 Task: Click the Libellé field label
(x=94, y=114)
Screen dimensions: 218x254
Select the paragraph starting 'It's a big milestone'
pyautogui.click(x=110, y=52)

------------------------------------------------

WHAT YOU NEED TO DO
Copy the listing again, starting at the line that has "Screen dimensions: 218x254" and ending with its last line. Change "paragraph" to "passage" and leave everything else the same.

SOLVED PROBLEM
Screen dimensions: 218x254
Select the passage starting 'It's a big milestone'
pyautogui.click(x=110, y=52)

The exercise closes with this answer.